THINGS TO DO
• A. Answer these questions from the passage on addiction signs, one line each:
(i) What does the passage give as examples of withdrawal symptoms?
(ii) Who is named as having identified five tips for recognizing someone who is high-functioning?
(iii) How long can people who are high-functioning spend in denial?
• B. Reproduce the passage on addiction signs word for word, from "These four symptoms*" up to and including "shakiness or anxiety.".
::: GIVEN PASSAGE :::
Signs & Symptoms
Signs and symptoms of addiction
Taking a good, hard look requires honesty and compassion. The fact is: addiction —and the signs and symptoms—vary widely.
Even “a little” is too much for some people. For others, a seemingly “mild” problem can escalate into a more severe addiction. No matter what your symptoms, if substance use is causing problems, you can make changes to improve your life.
These four symptoms* are common among those with a more severe addiction:
- Craving – having a strong need or urge to drink or use.
- Loss of control – feeling unable to stop drinking, or using a drug, once you start.
- Physical dependence – experiencing withdrawal symptoms after stopping or trying to stop, such as: nausea, sweating, shakiness or anxiety.
- Tolerance – needing to drink or use greater amounts of alcohol or other drugs to get “high”.
*Source: SAMHSA’s National
Clearinghouse for Alcohol and Drug Information
Across the spectrum
Other symptoms that you may need to address your drinking or drug use:
- Neglecting your responsibilities at school, work or home because of your use
- Using under dangerous conditions or taking risks while under the influence, such as driving or engaging in risky sex
- Drinking or drug use is getting you into legal trouble
- Drinking or drug use is causing problems in your relationships, such as arguments with your family members, an unhappy boss or the loss of old friends.
- You continue to use, despite knowing that it’s causing problems in your life.
If you think your use might be risky, learn more.
What about someone who is still high-functioning?
Dr. David Sack, an addiction specialist, has identified five tips to recognize someone who is high-functioning and struggling with a serious alcohol or other drug problem:
1.Beware of Denial - Because they don't fit the stereotype, people who are high-functioning can spend years, even decades in denial. Even if they acknowledge that they drink or use drugs more than they should, they may feel entitled to indulge as a reward for their hard work.
2. Observe Uncharacteristic Patterns of Behavior - Despite their best efforts at concealment, even the most functional of those struggling experience consequences - subtle changes in behavior, lack of focus, or physical symptoms such as insomnia or other health concerns.
3.Don't Accept Excuses - Many of those who are struggling yet high-functional have well-rehearsed excuses for every unusual behavior or slip up. Whatever the behavior, there's a well-reasoned justification that sets everyone at ease and allows the addiction to continue.
4. Watch for a Double Life - To the outside world, it may appear that the individual has it all. Inside, they may be plagued by cravings, unsuccessful attempts to quit, obsessive thoughts about using and other hallmarks of addiction.
5.Don't Ignore the Signs - Someone who doesn't fit the typical stereotype can still have a very serious disease, requiring professional help.
::: DATA FOR ANALYSIS :::
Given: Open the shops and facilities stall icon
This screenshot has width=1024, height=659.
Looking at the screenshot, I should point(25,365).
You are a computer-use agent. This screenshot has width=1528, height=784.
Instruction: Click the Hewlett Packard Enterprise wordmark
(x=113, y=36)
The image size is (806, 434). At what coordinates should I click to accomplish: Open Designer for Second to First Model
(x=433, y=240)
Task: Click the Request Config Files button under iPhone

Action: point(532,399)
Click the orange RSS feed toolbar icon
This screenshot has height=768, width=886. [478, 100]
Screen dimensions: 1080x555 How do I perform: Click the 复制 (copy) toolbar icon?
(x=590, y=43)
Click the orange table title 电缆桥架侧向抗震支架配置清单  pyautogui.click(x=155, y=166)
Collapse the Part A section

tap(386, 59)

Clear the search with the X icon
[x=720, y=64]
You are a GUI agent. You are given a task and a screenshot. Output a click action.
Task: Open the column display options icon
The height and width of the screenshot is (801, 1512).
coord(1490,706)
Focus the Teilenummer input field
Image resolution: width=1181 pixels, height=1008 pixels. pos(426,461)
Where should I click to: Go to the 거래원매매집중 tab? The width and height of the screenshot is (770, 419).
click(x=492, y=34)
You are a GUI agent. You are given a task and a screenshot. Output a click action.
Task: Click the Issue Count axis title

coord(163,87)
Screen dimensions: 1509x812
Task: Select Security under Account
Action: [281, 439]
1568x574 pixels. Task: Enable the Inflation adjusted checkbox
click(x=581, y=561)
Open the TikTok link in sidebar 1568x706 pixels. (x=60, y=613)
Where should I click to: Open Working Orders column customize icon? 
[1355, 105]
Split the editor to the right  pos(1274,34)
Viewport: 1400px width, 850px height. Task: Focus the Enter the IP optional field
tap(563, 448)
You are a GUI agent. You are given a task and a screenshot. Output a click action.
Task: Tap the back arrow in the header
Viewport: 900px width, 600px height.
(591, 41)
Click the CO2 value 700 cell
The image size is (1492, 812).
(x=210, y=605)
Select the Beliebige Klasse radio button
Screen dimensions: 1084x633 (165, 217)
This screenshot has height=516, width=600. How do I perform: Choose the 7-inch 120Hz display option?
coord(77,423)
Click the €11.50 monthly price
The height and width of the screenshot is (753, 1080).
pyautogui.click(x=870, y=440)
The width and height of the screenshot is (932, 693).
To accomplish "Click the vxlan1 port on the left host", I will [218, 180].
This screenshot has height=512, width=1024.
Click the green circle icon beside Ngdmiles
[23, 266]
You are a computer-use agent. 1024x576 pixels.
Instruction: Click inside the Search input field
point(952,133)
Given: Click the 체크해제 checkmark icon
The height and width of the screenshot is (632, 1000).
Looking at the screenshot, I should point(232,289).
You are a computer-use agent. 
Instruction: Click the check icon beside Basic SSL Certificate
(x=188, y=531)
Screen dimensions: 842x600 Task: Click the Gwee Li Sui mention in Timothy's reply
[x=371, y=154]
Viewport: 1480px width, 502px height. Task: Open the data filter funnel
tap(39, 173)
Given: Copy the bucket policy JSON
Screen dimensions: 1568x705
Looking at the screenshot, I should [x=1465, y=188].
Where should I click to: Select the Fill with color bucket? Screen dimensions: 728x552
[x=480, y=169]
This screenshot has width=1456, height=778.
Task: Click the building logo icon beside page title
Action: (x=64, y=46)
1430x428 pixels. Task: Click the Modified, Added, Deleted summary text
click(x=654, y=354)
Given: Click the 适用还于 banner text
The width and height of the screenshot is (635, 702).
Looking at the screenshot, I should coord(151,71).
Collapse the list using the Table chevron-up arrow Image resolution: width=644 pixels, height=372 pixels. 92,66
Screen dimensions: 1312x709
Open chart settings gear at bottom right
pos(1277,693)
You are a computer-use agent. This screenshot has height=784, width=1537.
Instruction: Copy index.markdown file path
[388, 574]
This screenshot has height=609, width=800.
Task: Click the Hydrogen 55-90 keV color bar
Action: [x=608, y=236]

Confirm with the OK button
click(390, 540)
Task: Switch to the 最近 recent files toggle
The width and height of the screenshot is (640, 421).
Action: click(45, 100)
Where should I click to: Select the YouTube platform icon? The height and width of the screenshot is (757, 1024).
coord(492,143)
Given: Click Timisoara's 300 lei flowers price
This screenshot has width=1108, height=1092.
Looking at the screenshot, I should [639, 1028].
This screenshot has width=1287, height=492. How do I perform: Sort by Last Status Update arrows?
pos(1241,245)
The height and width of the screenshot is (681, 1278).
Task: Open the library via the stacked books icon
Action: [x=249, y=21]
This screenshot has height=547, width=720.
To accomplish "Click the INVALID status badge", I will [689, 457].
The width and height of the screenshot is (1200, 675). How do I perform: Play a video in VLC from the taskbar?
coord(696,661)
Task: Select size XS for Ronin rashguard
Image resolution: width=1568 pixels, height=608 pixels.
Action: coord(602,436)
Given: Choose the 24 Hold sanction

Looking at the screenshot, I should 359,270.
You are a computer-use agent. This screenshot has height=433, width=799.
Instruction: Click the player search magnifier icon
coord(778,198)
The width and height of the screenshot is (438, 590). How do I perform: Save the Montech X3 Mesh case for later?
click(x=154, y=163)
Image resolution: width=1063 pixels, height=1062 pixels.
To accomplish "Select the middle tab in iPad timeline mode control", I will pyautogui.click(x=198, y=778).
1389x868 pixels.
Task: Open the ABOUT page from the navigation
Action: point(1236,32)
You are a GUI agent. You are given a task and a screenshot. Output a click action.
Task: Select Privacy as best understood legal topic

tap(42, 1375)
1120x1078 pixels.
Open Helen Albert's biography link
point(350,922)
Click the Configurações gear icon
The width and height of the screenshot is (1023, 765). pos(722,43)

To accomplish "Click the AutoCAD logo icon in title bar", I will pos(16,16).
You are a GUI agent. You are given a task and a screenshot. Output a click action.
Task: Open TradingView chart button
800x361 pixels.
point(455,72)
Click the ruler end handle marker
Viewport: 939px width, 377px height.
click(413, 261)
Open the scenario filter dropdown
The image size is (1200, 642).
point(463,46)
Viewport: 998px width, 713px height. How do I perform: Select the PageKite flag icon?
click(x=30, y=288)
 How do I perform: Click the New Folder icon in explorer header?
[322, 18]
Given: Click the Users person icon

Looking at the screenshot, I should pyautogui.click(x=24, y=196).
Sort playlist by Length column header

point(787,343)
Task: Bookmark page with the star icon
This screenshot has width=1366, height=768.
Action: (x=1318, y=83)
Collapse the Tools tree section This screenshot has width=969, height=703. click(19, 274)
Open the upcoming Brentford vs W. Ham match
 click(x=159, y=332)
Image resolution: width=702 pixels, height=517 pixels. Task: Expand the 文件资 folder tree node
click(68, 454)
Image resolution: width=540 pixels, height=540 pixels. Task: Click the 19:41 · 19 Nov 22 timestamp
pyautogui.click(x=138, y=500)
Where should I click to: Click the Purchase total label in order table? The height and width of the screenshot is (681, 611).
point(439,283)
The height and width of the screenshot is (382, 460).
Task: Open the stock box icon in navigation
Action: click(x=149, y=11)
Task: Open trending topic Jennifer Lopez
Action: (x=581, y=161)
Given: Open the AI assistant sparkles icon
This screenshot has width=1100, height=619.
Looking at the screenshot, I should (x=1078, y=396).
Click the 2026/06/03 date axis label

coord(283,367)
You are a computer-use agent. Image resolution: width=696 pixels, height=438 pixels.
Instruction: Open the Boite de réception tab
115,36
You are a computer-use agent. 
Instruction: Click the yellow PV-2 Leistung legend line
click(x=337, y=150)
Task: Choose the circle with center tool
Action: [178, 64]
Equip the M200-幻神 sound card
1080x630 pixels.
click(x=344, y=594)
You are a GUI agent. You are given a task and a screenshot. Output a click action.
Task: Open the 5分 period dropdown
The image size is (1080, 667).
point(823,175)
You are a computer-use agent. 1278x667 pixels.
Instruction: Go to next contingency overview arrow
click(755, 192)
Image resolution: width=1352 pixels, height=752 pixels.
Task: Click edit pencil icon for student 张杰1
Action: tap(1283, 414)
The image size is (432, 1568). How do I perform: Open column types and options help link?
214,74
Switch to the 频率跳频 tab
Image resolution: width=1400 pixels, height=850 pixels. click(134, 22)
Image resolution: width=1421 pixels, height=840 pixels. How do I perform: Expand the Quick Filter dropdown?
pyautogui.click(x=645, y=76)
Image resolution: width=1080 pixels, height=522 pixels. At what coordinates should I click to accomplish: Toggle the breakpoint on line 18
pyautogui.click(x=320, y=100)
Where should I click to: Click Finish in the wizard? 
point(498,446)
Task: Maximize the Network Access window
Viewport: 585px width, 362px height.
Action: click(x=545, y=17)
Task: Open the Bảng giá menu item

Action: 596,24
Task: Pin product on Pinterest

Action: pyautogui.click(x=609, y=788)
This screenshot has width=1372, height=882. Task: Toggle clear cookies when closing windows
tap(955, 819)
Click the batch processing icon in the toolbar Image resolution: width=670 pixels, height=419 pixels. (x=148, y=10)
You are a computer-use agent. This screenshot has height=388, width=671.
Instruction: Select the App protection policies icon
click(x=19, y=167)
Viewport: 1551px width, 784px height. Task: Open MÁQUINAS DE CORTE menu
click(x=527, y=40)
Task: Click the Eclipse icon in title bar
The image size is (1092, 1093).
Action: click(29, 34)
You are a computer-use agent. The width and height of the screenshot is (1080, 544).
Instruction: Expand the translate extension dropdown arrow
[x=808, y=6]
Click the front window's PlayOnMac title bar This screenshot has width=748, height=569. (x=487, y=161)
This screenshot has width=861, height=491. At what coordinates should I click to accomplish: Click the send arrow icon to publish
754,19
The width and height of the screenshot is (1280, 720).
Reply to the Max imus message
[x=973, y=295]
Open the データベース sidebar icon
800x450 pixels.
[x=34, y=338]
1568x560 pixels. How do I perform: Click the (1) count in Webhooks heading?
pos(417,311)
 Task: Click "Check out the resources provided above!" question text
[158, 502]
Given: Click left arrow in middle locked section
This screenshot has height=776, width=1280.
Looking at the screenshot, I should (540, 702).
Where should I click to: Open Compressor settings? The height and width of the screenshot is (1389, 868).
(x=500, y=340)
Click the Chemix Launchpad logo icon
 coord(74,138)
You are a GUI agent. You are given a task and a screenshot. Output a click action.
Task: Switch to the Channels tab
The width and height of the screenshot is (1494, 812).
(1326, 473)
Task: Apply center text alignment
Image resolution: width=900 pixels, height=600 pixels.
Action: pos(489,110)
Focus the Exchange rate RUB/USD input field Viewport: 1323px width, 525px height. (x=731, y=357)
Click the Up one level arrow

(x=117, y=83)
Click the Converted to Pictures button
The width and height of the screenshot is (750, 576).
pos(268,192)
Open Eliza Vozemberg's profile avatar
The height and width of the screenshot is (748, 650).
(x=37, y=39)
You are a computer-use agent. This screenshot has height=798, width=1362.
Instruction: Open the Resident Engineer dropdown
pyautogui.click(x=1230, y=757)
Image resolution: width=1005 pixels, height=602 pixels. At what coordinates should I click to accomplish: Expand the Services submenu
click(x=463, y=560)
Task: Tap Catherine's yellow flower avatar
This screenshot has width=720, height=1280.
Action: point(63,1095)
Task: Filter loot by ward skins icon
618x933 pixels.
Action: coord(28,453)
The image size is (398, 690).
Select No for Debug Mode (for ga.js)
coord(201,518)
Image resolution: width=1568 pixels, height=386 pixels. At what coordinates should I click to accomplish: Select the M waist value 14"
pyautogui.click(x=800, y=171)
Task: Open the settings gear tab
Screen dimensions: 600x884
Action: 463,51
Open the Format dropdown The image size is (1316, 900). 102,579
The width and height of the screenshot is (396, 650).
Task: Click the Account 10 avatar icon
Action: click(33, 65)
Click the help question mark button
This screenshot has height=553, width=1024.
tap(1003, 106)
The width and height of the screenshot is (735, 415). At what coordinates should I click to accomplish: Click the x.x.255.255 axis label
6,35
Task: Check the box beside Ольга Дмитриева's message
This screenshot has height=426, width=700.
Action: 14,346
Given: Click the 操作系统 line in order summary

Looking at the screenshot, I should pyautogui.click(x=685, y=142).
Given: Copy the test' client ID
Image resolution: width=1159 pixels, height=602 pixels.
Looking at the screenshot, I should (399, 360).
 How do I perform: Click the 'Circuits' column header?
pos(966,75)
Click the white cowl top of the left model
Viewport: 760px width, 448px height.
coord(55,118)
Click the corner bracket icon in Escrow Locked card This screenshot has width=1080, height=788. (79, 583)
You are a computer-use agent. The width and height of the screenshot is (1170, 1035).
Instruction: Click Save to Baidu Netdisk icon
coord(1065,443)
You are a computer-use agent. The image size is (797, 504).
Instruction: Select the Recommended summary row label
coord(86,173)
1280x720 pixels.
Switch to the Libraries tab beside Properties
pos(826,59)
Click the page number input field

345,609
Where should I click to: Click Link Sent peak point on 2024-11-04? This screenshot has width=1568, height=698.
:::
LIST OF SOLUTIONS
• A.
(i) Nausea, sweating, shakiness or anxiety.
(ii) Dr. David Sack, an addiction specialist.
(iii) Years, even decades.

• B.
These four symptoms* are common among those with a more severe addiction:
- Craving – having a strong need or urge to drink or use.
- Loss of control – feeling unable to stop drinking, or using a drug, once you start.
- Physical dependence – experiencing withdrawal symptoms after stopping or trying to stop, such as: nausea, sweating, shakiness or anxiety.